Credit quality and default risk
Investment-grade corporate bonds are low-default risk, but not zero-default risk. During severe recessions or financial crises, even investment-grade borrowers can fail to pay their debt. The 2008 financial crisis saw several large investment-grade companies downgraded to junk status as their revenues collapsed and leverage became unsustainable. FCOR’s diversification helps, but it does not eliminate credit risk entirely.
The yield FCOR offers—typically a few percentage points above government bond yields—compensates investors for that credit risk. The tighter the economy and the stronger corporate profitability, the less investors demand for credit risk, and spreads (the difference between corporate and government yields) narrow. When recession fears rise, spreads widen as investors demand higher compensation, and bond prices fall. FCOR therefore also carries business-cycle risk: its returns are better in expansion periods and worse during contractions.
Inflation and real returns
A corporate bond offers a fixed coupon—the investor receives the same dollar amount of interest each period regardless of inflation. This means that in periods of high inflation, the real (inflation-adjusted) return on bonds falls. An investor holding FCOR during a period of unexpected inflation finds that the income and principal they receive buy less in real terms. This is a significant risk for long-term investors, particularly in environments where inflation may be structural rather than transitory.
Conversely, in deflationary periods, the fixed coupon becomes more valuable in real terms, and FCOR benefits.
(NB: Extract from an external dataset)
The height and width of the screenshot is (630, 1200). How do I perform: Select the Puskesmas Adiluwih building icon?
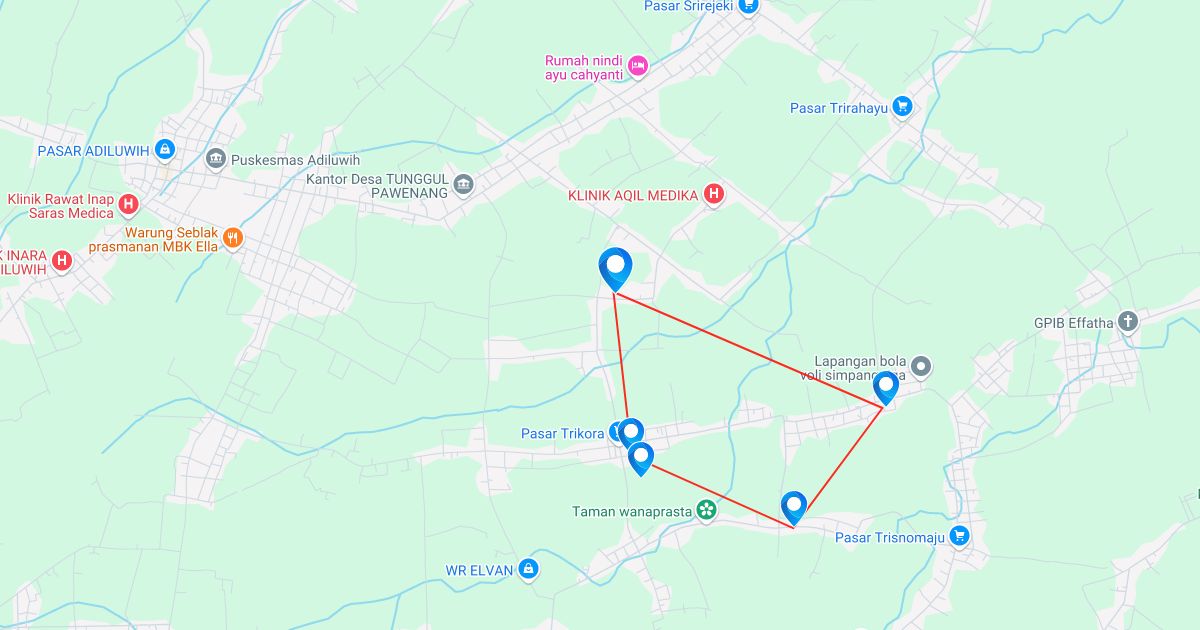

Most investors think of inflation as a tail risk in modern developed economies, but the possibility deserves consideration when assessing a fund that pays fixed nominal returns.
Call risk and refinancing
Many corporate bonds contain call provisions, which allow the issuer to repay the bond early if interest rates fall. An investor in a bond with a 4 percent coupon benefits if rates fall to 2 percent and the bond’s price rises—until the issuer calls the bond and the investor is forced to reinvest the proceeds at the lower rate. This call risk means the upside from falling rates is capped, while the downside from rising rates is not. FCOR’s holdings include callable bonds, which introduces this asymmetry into the fund’s returns.
How to research FCOR
An investor considering FCOR should examine the fund’s factsheet to understand the credit quality distribution (how many bonds are at the high end of investment grade, how many at the low end), the sector composition, the average maturity and duration, and the recent yield. Comparing FCOR’s yield to government bond yields shows the credit spread being offered; a tight spread means investors are demanding little compensation for credit risk, while a wide spread signals fear.
Historical returns and volatility provide context for what to expect. FCOR is less volatile than equity funds and more volatile than money-market funds. Its performance is highly correlated with interest-rate changes and moderately correlated with equity market downturns, which sometimes see credit spreads widen sharply.
FCOR is best suited to investors seeking income with lower volatility than equities, who are comfortable with interest-rate sensitivity, and who accept that in a severe credit crisis, even investment-grade bonds can suffer losses. It is particularly appropriate for investors in tax-deferred accounts, where the interest distributions do not trigger immediate tax consequences, and for those with long enough time horizons that they can hold through periods of rising rates without being forced to sell at depressed prices.